Let me assure the Senate that the Opposition is strongly in favour of continuing education and, in professional organisations, setting mechanisms in place to ensure that their members are up to date and competent practitioners. We have seen that put in place by the Australian Society of Accountants. We have seen how some of the other professional organisations within medicine such as the Royal Australian College of Obstetricians and Gynaecologists have done that very well without the sort of trauma that we seem to be experiencing in this legislation.

This part of the legislation warrants examination by a Senate select committee for a number of reasons. There is disquiet amongst many members of the medical profession and medical students. The Minister would have us believe that this is because they do not fully understand the legislation. Reference to a committee will, if the Minister is correct, serve to allay their fears. I doubt that that will happen when this committee is put in place. In fact, I think it will raise more questions than the Minister will be able to answer. There is a question mark over the efficacy and durability of the changes to general practitioners' competence as a result of vocational training. The Government's committee-the Doherty committee-has recommended that mandatory vocational training and special registration of GPs not-as I emphasised before-be introduced at the present time.

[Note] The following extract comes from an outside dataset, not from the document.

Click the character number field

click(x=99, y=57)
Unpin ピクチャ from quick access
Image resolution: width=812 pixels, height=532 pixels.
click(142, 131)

We have before us two important and divisive issues: firstly, health insurance; and, secondly, the proposed vocational register for general practitioners with the two-tier rebate system. The only reasonable course open to the Senate is to examine these issues in detail. The Senate Select Committee proposed by the Liberal and National parties will provide the opportunity for broad and comprehensive consultation. It is blatantly obvious, from the amount of concern, the number of petitions received and the amount of lobbying that has gone on, that the medical profession as a whole, is not, as the Minister indicates, fully informed. I think that, as a result of reading that letter he sent them, they will be even less informed. The community is not informed. It has not been broadly consulted. This Committee will enable that comprehensive consultation. After that, and only after that, will we have the much more considered and informed decision that that Labor Government opposite has denied the people critically affected by this Bill.